私が最初に小沢健二を知ったのは1988年にデビューしたフリッパーズ・ギターです。私はまだ中学生で、リサイクル屋で買ってきた3000円のアコースティックギターを見よう見まねで練習していました。

彼はそのバンドで、リードギターとコーラス、作詞を担当していました。

フリッパーズ・ギターは、「渋谷系バンド」とかで簡単にまとめてしまうには、あまりにも実力が抜きん出ていました。

フリッパーズギターは最初5人組でしたが、途中でオザケンと小山田圭吾以外のメンバーが脱退します。

この脱退のエピソードが結構おもしろくて、小山田さんが骨折かなにかで入院してたら、オザケンがたずねてきて「3人を脱退させた」と言い出したそうです。

方向性が合わないとかの理由でしたが、オザケンはそれまでにもよくイザコザを起こしていたから誰も驚きませんでした。
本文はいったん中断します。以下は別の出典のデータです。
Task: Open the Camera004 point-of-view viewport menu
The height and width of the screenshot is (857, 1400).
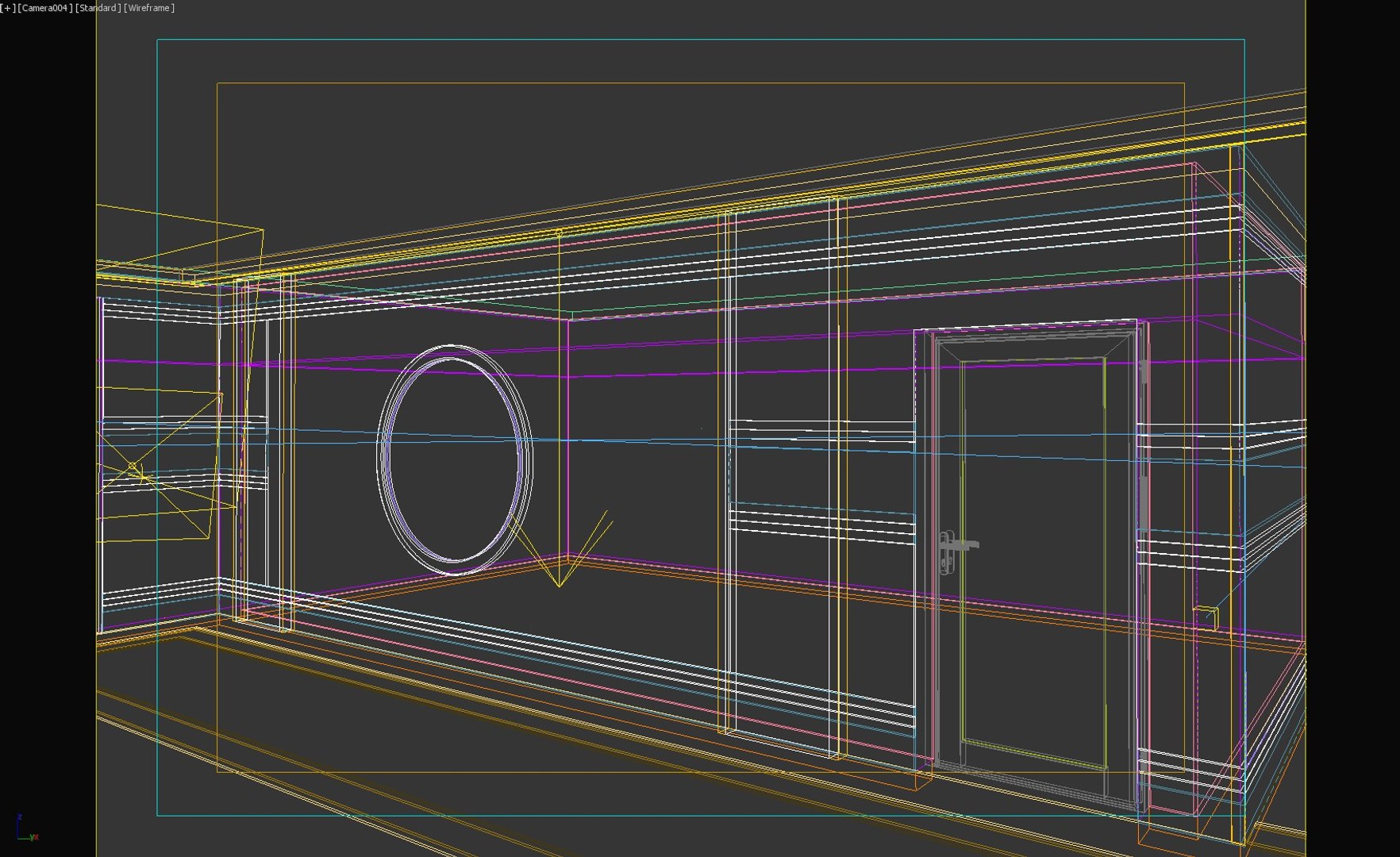Action: tap(44, 8)
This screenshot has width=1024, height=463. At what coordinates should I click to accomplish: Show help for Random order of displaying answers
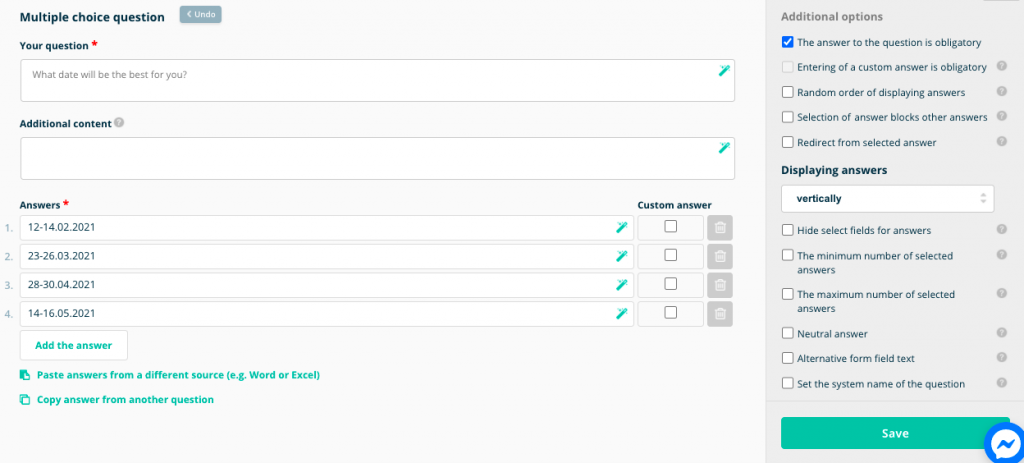tap(1001, 91)
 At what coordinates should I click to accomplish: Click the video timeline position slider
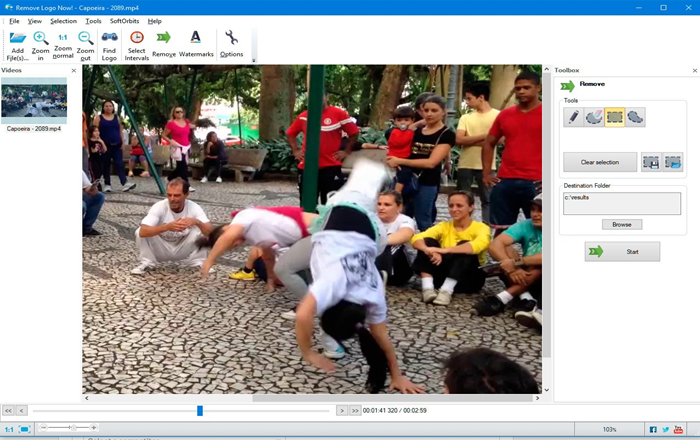tap(200, 411)
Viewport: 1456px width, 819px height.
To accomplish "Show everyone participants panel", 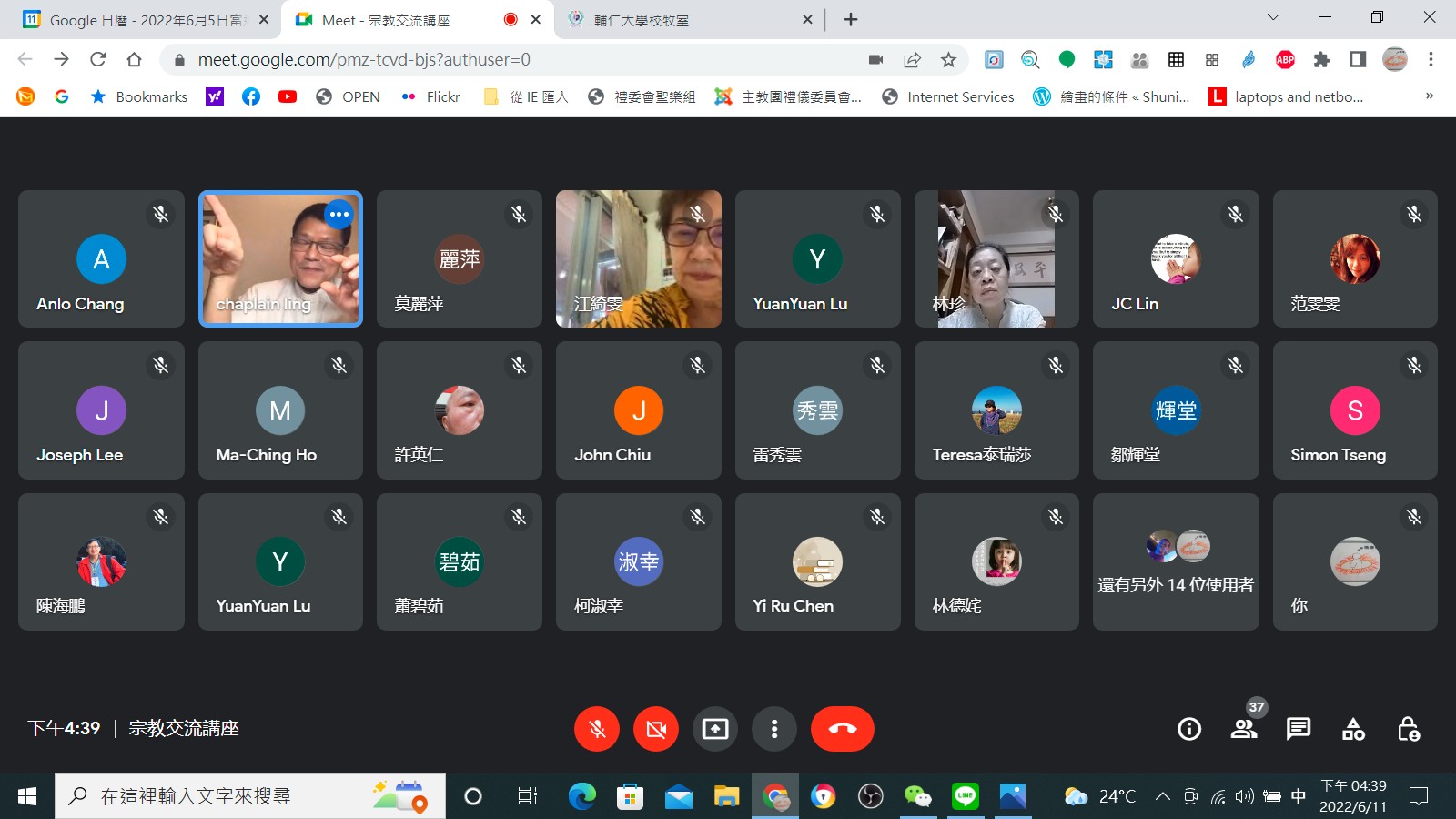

小山田さんにしたら、自分のいない間にメンバー3人出て行ってしまったわけで、そのことはあとで笑い話にされていましたが、結局フリッパーズギターは小沢健二と小山田圭吾さえいれば良かったんですよね。

そこから2人のバンドになったわけですが、それも2年と続かず、1991年、ライブツアー直前に突然解散してファンを裏切ります。

フリッパーズ・ギターとしては最後の作品になった『ヘッド博士の世界塔』は、もうとにかく良いアルバムです。

ヘッド博士の世界塔 / Flipper's Guitar

最初から最後まで、1つの物語のような繋がりを感じさせて、1曲1曲が本当に素晴らしい。

小沢健二と小山田圭吾が、たとえ短い期間でもバンドを組んで楽曲を一緒に作り上げていたことって、今思えば奇跡に近いように感じます。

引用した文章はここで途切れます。